Excessive texting, social networking can come with health risks

Photo: Ferre Dollar/CNN Wire Service

A teenager sends a text message while walking down the sidewalk in Atlanta. Researches have found health risks associated with hypertexting and hypernetworking in teenagers.

CNN Wire Service

All that texting and social networking by teenagers could come back to byte them.

A new study by the Case Western Reserve School of Medicine links poor health behaviors — including smoking, drinking and sexual activity — to hypertexting and hypernetworking.

The study defines hypertexting as sending more than 120 messages per school day. Hypernetworking is spending more than three hours per school day on social network sites like Facebook, it said.

“The startling results of this study suggest that when left unchecked texting and other widely popular methods of staying connected can have dangerous health effects on teenagers,” said Scott Frank, lead researcher on the study. “This should be a wake-up call for parents to not only help their children stay safe by not texting and driving, but by discouraging excessive use of the cell phone or social websites in general.”

Teenagers are “spending really an excessive amount of time online,” he said. By doing so, they are contributing to “high-tech peer pressure.”

Hypertexting was reported by nearly 20 percent of the Midwestern teens surveyed, according to the study.

According to the study, teens who are hypertexters are:

  • two times more likely to have tried alcohol
  • nearly 3.5 times more likely to have had sex
  • 40 percent more likely to have tried cigarettes
  • 41 percent more likely to have used illicit drugs
  • 43 percent more likely to be binge drinkers
  • 55 percent more likely to have been in a physical fight
  • 90 percent more likely to report four or more sexual partners

Hypernetworking was less pervasive, at 11.5 percent, but still associated with a similar list of maladies, the study found.

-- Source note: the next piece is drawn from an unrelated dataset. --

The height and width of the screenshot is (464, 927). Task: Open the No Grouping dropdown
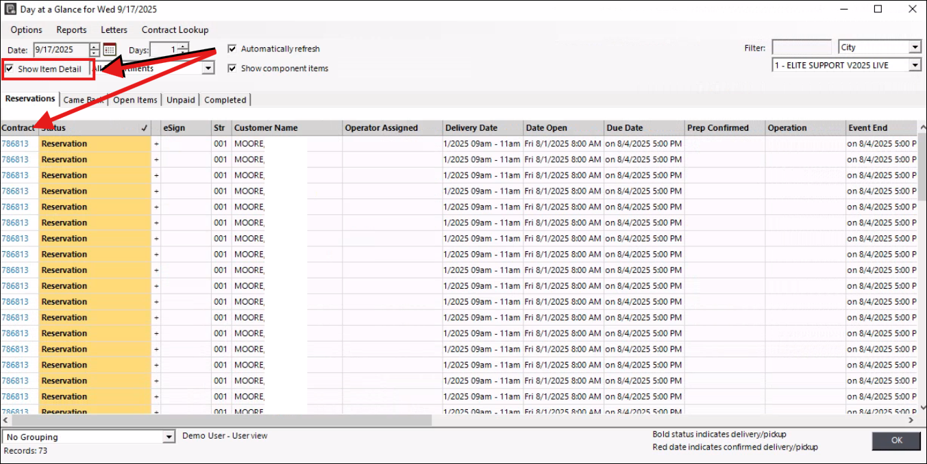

According to the research, these teens are:

  • 60 percent more likely to report four or more sexual partners
  • 62 percent more likely to have tried cigarettes
  • 69 percent more likely to be binge drinkers
  • 69 percent more likely to have had sex
  • 79 percent more likely to have tried alcohol
  • 84 percent more likely to have used illicit drugs
  • 94 percent more likely to have been in a physical fight

Frank noted that minorities, children of parents with less education and teenagers from homes without a father are more likely to engage in hypertexting and hypernetworking. He also cautioned, however, that the study “does not demonstrate cause and effect.”

“We are not saying texting causes these behaviors,” he stressed. “We can recognize that these kinds of connections … may be facilitating or enabling these kinds of behaviors, but we certainly can’t think of (the online connections) as causing them.”

Nevertheless, researchers say the results of the study are so striking that they are giving rise to a new health risk category for the age group.

The study is not the first time texting and social networking have come under fire. The activities have been blamed for accidents and promoting bad grammar skills.

In January, federal safety regulators proposed a set of guidelines for states to create laws that would ban text messaging while driving.

Under the proposed guidelines, drivers caught typing on a handheld device while behind the wheel would face a minimum fine of $75 and unspecified action against their driving privileges. In cases resulting in serious injury or death, a driving while texting offense could be considered a felony.

A ban on texting behind the wheel has already been enacted in 19 states and the District of Columbia, including Iowa. Seven states have banned the use of all handheld devices while driving.

And educators have long decried electronic forms of communication for gutting written language skills in students, starting with e-mails, expanding to instant messaging and continuing with text messaging and social networking.

But it should be noted that teachers also complained about poor grammar before the internet came to be.